## Introduction to Wasserstein metric (earth mover’s distance)

This is a short introduction to the notion of Wasserstein metric but presented in a way that explicitly highlights the earth mover intuition on the definition.

## 1. the cost of moving one particle

Throughout the post, we fix a metric space (X,d). Suppose a particle of mass $w \ge 0$ is placed at position $x \in X$. The cost of moving this particle to a new position $y \in X$ is defined to be $w d(x,y)$. With this definition, you see:

• The cost of moving a particle from place x to the same place x is zero.
• The cost of moving a particle is proportional to its mass. (This makes sense: a particle of mass $2w$ at position x is and should be cost-wise equivalent to two particles each of mass $w$ at the same position x.)
• The cost of moving a particle of unit mass from x to y is $d(x,y)$.

## 2. The cost of moving a finite collection of particles of total mass 1.

Imagine a configuration of three particles of total mass 1 placed in X. For each i = 1,2,3, the particle i has mass $a_i \ge 0$ and is placed at $x_i \in X$. Since the total mass is 1, we require $\sum_{i=1}^3 a_i = 1$. The mass distribution of this configuration may be written as $\mu := \sum_{i=1}^3 a_i \delta_{x_i}$ where $\delta_{x_i}$ denotes the Dirac delta function centered at $x_i$. (Alternatively, you could interprete the sum $\sum_{i=1}^3 a_i \delta_{x_i}$ to mean a formal sum, or use Dirac measures instead.)

Now consider another configuration but this time of four particles of total mass 1, placed in the same space X. In this second configuration, for each $j=1,2,3,4$, there is a particle of mass $b_j \ge 0$ at position $y_j \in X$. The mass distribution of this configuration may be written as $\nu = \sum_{j=1}^4 b_j \delta_{y_j}$.

Given the first configuration (three particles), we can split some or all of the three particles into smaller particles of various smaller mass and move them in a way that results in the second configuration. There is more than one way to do it.

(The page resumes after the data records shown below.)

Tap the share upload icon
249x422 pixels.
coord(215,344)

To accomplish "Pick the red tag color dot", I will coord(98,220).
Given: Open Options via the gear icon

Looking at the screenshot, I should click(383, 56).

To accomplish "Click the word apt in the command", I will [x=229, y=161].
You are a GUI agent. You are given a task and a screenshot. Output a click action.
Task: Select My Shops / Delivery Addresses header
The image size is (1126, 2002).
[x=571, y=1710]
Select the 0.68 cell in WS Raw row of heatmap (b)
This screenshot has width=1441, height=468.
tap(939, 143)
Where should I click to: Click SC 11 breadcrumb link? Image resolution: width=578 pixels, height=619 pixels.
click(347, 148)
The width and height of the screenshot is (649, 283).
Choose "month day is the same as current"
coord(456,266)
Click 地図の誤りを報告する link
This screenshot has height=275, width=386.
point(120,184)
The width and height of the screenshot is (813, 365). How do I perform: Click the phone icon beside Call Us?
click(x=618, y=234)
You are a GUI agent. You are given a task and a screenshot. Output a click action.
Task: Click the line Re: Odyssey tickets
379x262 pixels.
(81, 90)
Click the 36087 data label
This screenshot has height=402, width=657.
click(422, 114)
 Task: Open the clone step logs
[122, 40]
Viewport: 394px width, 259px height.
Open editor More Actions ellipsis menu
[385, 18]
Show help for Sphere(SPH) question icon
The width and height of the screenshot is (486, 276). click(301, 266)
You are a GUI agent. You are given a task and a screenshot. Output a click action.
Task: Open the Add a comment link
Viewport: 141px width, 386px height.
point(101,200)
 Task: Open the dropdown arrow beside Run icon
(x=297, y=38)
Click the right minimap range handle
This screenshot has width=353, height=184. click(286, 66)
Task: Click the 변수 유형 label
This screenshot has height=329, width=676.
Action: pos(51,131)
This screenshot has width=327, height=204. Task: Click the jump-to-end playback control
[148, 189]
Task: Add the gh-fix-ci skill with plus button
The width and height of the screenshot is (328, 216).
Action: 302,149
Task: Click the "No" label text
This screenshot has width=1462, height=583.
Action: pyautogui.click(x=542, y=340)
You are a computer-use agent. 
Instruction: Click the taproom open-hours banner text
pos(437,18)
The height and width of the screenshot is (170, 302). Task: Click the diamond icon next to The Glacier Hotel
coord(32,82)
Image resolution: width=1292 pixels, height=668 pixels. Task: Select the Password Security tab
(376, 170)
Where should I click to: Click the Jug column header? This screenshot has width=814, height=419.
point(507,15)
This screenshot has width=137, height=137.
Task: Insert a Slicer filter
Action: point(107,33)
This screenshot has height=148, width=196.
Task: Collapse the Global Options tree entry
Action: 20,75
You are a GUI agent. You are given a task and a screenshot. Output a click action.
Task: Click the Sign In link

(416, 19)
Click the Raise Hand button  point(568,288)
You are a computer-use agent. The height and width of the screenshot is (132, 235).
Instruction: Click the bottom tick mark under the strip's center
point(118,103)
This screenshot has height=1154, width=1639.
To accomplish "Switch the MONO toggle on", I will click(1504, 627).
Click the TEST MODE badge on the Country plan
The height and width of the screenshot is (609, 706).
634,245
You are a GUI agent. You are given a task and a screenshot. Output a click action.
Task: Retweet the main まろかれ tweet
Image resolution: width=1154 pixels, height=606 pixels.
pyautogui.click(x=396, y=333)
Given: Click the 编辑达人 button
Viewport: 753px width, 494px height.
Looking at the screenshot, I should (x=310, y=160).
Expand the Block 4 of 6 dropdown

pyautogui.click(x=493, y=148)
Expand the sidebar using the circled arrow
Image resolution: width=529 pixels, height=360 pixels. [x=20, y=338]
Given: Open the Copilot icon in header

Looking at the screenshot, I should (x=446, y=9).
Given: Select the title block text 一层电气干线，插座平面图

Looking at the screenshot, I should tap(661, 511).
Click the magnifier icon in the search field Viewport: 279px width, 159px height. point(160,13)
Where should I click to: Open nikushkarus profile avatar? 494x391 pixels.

Start with the first configuration. Suppose, for each $i=1,2,3$, we split the particle of mass $a_i$ at position $x_i$ into four smaller particles of mass $w_{i1}, w_{i2}, w_{i3}, w_{i4} \ge 0$. The total number of split particles is now $12 = 3 \cdot 4$ and $a_i = \sum_{j=1}^4 w_{ij}$ for each $i=1,2,3$. Move the split particle of mass $w_{ij}$ from the old position $x_i$ to the new position $y_j$. The total mass of all particles at the new position $y_j$ is $\sum_{i=1}^3 w_{ij}$ and we require this to be equal to $b_j$, so that they merge to become a particle of mass $b_j$ at position $y_j$.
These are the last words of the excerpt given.